At 6 feet, 4 ½ inches and 300 pounds, the native of Samoa finally offered relief to the bowing table with a backward plunge into the outstretched arms of his nervous high school students.
Arms locked together, the students punctuated their experience at Central Arizona College’s Annual High School Leadership Conference by catching the former Vaquero basketball forward while simultaneously learning about trust.
“I need to put myself out there,” Tulia said. “If I am going to ask them to trust me, and to trust each other, then I need to trust them.”
The program is the brainchild of Christopher Braybrooks, the student leadership coordinator at Central Arizona College who had an impact while attending classes at the Signal Peak Campus over the last two years.
“The goal of the High School Leadership Conference is to give students an opportunity to develop their leadership skills, interest them in college, and teach them about Central Arizona College’s many programs,” Braybrooks said.
Braybrooks, Tulia and Rob Pineda teamed up for a presentation entitled Fanning the Flame, one of four workshops that the students attended throughout Thursday’s event. The program was designed to spur problem-solving, foster teamwork, and build trust.
One activity involved the students standing shoulder to shoulder in a circle with their arms stretched into the center. Each student had to grab the wrist of two other students not positioned adjacent to them.
The kaleidoscope of students was then required to expand itself into one continuous circle without letting go. The exercise required leadership, negotiation, forethought, and the ability to both give and receive direction.

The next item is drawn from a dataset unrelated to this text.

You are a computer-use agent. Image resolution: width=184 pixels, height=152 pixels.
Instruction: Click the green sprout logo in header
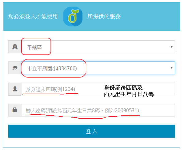click(73, 16)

After roughly 20 minutes of gyrations, the final group of the day figured out how to unravel the geometric challenge.
Another activity was entitled Icebreaker led by Tulia, who is more gentle giant than grizzly bear. His humor, quick wit and personality rapidly captured the students’ trust. During the icebreaker session, Tulia’s patented routine ends with ice literally dropped down the back of a trusting student.
Students were interspersed into groups instead of aligned by school, requiring the forging of new teams with strangers. In the end, they all could end up attending Central Arizona College together.
“This type of program really can get students interested in attending to college,” Braybrooks said. “By the end of today, we will have students admitted to Central Arizona.”
When the team building ends, the serious discussions about higher education degrees, paying for post-secondary schooling and getting a job are mapped out by the workshop counselors.
Students receive paperwork they can complete and submit before leaving the campus. When they return to their high school, they have already been admitted to Central Arizona College.
The program is not just about inspiring students, but also is used as a recruiting tool to find new leaders to replace those students who are graduating. Central’s student leaders are recruited, interviewed and then offered leadership positions that include scholarship dollars to help defer costs.
The program ran from 8:30 a.m. until 1:30 p.m. and featured a total of four workshops, lunch and a closing event. The workshops were run by both Central Arizona College staff and students and featured titles such as Don’t Be a Lump of Coal, Feel the Heat and Leap.